**GIVEN TASK 1**: Translate this sentence from the interview excerpt into Spanish: "That's always important to us."

# # # # # # #

WW: Does that surprise you? A lot of people feel that simply to live life, you’ve got to be political to some degree – but that really doesn’t creep into that much mainstream music…

GM: I think that the difference between us and a lot of bands is that when we started out as a band, we weren’t trying to write pop songs, and we weren’t trying to get on TV. Our heroes were as much the Sonic Youths as they were indie bands that we’d grown up with that we saw on TV: Blur and bands like that. But we just wanted to make a particular kind of music, and we didn’t think of there being a mass audience for it. I think we always thought we’d be fairly culty in terms of our surprise. But I guess we did it in a way that there was more of an appeal for it than we might have suspected.

WW: From the outside, it seems that the last two years have been crazy for you guys, with all the ups and downs. Does it seem that way from your perspective as well?

GM: Yeah. I sometimes feel like we’ve condensed our career as a band – traditionally what we’ve done, bands would have done in five or six years.

WW: I hope you guys don’t end up with a shorter career as a result of that…

GM: It’s hard to say, really. It has been quite concentrated. And we’ve put out as much music as we could, and that was the main thing for us. We weren’t pinned into just touring music. We also had time to write it as well. That’s always important to us.

WW: Here in the States, there’s a perception of the British press as anointing a new savior every ten minutes or so. Is that a valid perception. Or is that a cliché that you guys wound up being associated with, because you guys were anointed as saviors, too?

GM: I think it still happens, although I don’t think the music press has the same power it did ten years ago. Now the music press is trying to catch up with radio and TV and the Internet in the way it breaks bands and reports on bands. But there was definitely a moment where we were anointed, and I think that would have gone to the heads of a lesser band. And we wouldn’t have had a work ethic. We would have just sat on it. But we’ve always had a healthy kind of suspicion of everything that went with that, and just tried to ignore it and went on with the music.

# # # # # # #

**GIVEN TASK 2**: Print the stretch of the records from the line containing "You are a GUI" through the end of the records, with no changes.

**AVAILABLE RECORDS**:
# # # # # # #

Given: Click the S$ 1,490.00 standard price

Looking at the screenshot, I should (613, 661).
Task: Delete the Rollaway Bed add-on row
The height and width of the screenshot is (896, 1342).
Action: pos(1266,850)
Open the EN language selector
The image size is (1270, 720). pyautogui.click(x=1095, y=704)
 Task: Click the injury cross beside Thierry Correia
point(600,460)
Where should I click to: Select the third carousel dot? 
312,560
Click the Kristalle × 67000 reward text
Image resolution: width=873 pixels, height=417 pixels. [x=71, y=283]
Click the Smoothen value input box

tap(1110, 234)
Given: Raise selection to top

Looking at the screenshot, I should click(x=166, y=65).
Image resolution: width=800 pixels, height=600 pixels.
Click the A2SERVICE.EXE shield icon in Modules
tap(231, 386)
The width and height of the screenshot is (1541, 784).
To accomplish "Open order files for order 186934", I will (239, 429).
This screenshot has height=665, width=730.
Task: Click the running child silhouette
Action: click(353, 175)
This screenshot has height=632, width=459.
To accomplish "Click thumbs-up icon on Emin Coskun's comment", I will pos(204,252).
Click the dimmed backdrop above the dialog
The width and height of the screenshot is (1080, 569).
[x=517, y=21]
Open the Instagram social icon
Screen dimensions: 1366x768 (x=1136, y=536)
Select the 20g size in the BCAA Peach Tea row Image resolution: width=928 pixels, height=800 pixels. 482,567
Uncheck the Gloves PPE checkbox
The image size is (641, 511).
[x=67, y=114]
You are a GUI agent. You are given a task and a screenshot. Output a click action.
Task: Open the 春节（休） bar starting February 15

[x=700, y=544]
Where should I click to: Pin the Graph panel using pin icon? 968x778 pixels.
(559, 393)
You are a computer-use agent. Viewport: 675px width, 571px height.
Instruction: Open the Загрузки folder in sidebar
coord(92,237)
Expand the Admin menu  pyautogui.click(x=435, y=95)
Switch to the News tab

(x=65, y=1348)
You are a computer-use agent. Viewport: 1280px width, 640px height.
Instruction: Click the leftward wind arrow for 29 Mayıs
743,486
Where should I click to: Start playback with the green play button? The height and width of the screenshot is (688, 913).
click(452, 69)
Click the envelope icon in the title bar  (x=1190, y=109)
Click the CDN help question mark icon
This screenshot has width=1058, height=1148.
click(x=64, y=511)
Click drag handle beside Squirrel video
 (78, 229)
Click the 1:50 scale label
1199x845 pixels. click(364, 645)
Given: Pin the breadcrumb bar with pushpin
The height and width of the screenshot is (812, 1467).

# # # # # # #

**RESULT 1**: Eso siempre es importante para nosotros.

**RESULT 2**:
You are a GUI agent. You are given a task and a screenshot. Output a click action.
Task: Open the 春节（休） bar starting February 15

[x=700, y=544]
Where should I click to: Pin the Graph panel using pin icon? 968x778 pixels.
(559, 393)
You are a computer-use agent. Viewport: 675px width, 571px height.
Instruction: Open the Загрузки folder in sidebar
coord(92,237)
Expand the Admin menu  pyautogui.click(x=435, y=95)
Switch to the News tab

(x=65, y=1348)
You are a computer-use agent. Viewport: 1280px width, 640px height.
Instruction: Click the leftward wind arrow for 29 Mayıs
743,486
Where should I click to: Start playback with the green play button? The height and width of the screenshot is (688, 913).
click(452, 69)
Click the envelope icon in the title bar  (x=1190, y=109)
Click the CDN help question mark icon
This screenshot has width=1058, height=1148.
click(x=64, y=511)
Click drag handle beside Squirrel video
 (78, 229)
Click the 1:50 scale label
1199x845 pixels. click(364, 645)
Given: Pin the breadcrumb bar with pushpin
The height and width of the screenshot is (812, 1467).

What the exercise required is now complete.